*Problem to work on:* Check each line of the entries for "Given" and report the ones that have it.

*Provided data:*

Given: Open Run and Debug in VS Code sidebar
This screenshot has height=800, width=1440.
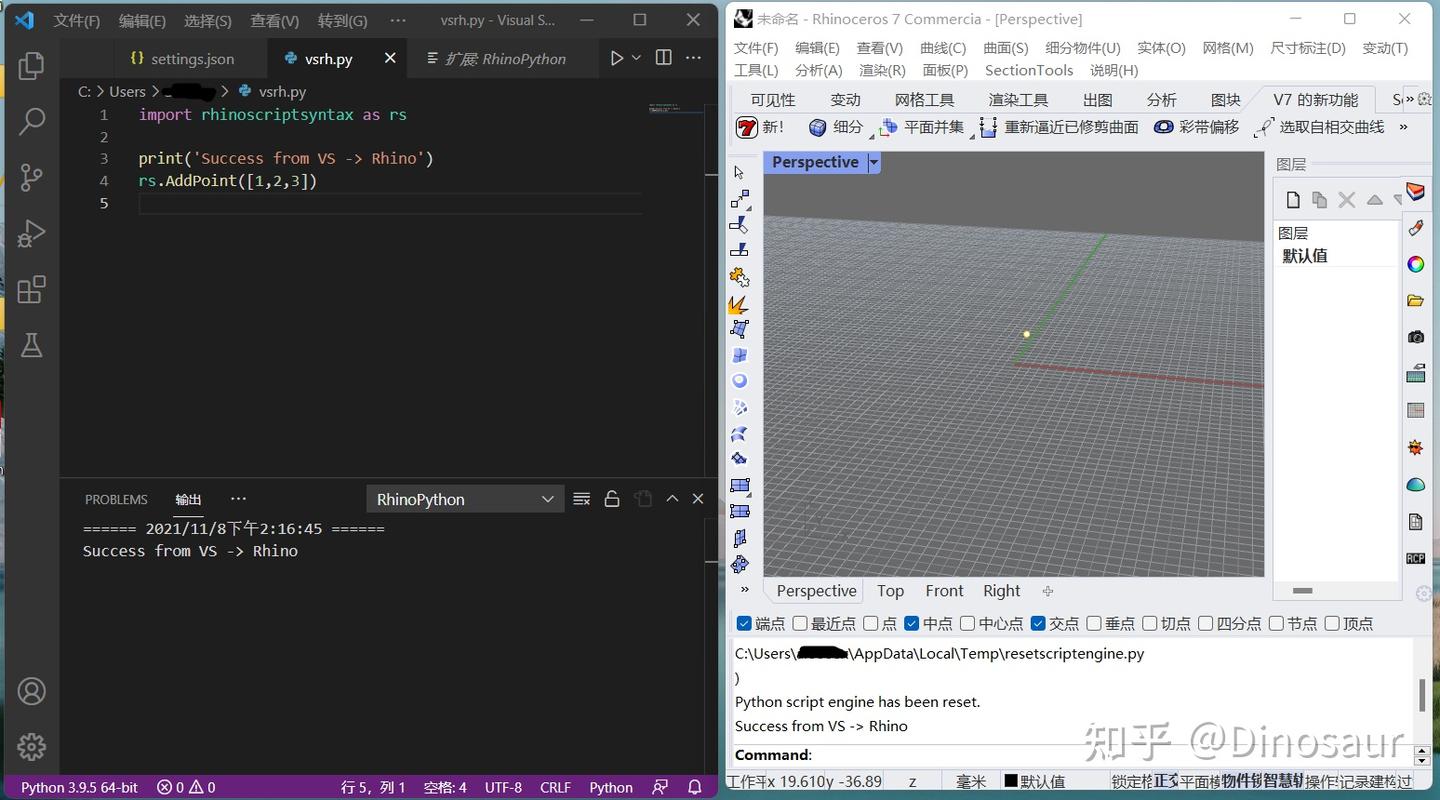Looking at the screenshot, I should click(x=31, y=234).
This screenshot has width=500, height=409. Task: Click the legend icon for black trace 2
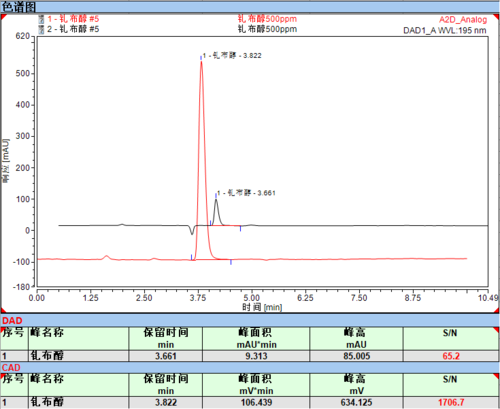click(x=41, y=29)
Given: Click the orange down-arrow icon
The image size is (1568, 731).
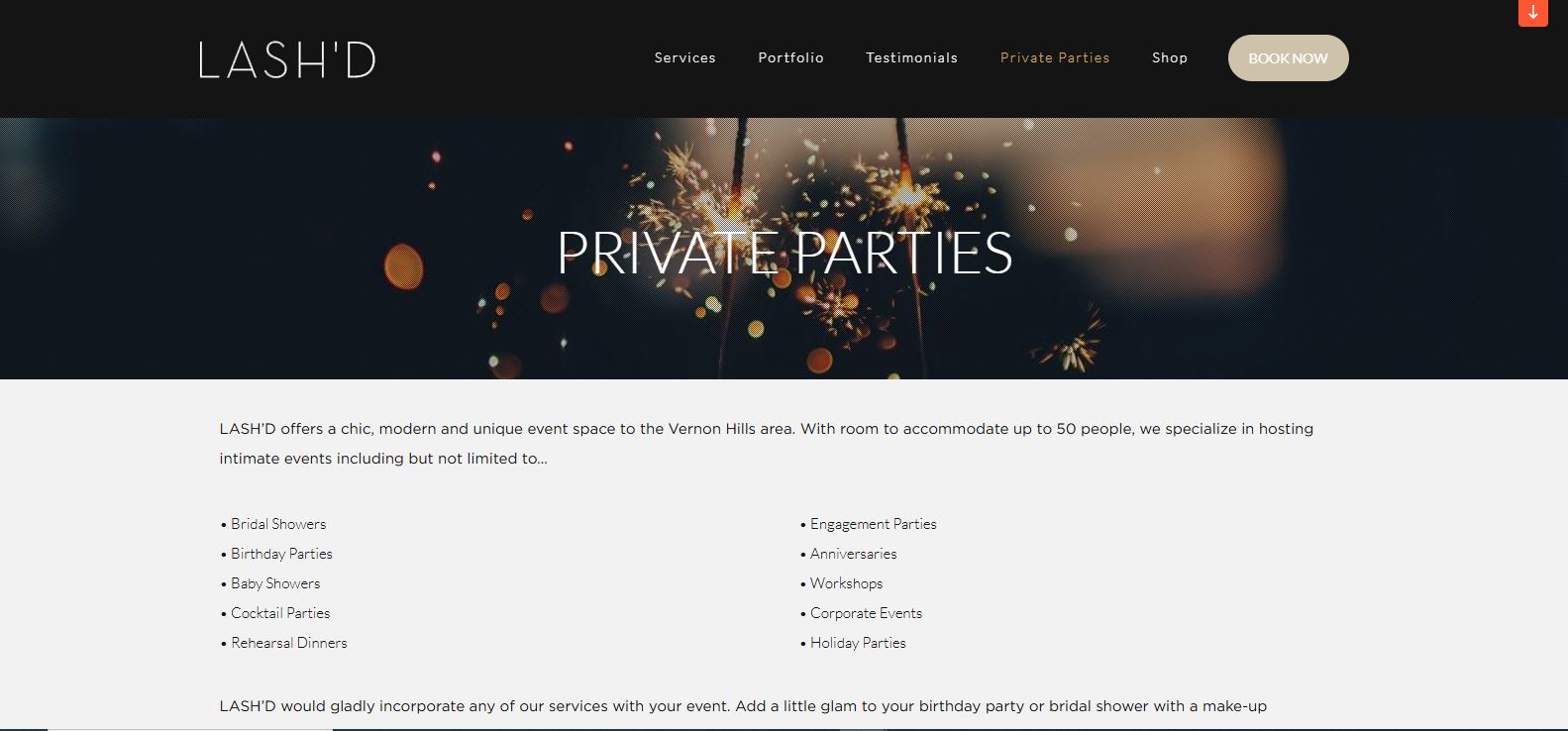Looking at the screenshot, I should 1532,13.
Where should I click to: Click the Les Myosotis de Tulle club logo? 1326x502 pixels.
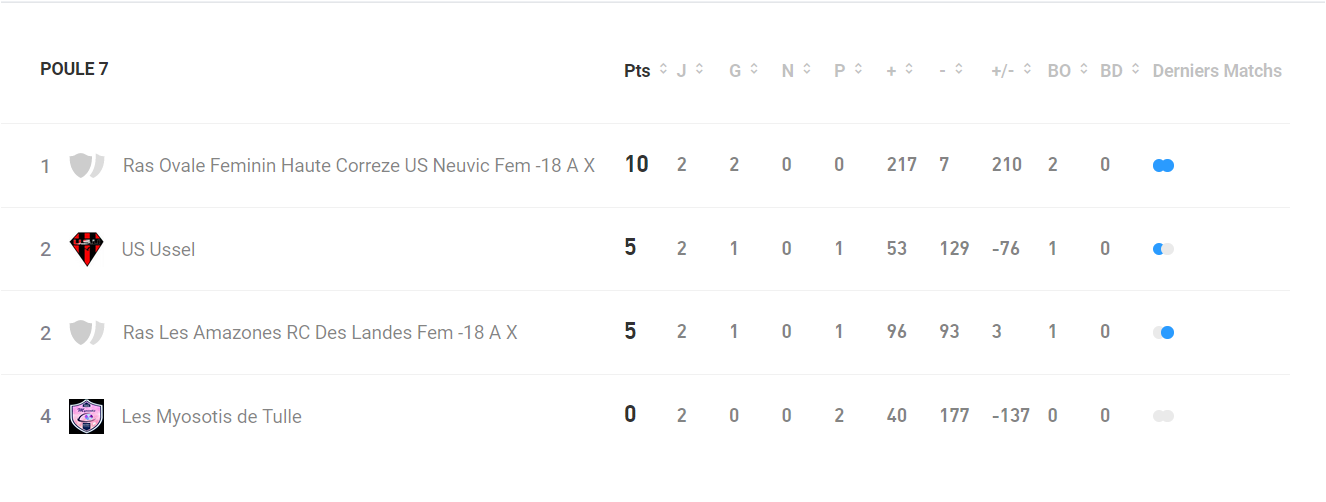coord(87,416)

*Answer to this task:*
Given: Open Run and Debug in VS Code sidebar
Given: Click the orange down-arrow icon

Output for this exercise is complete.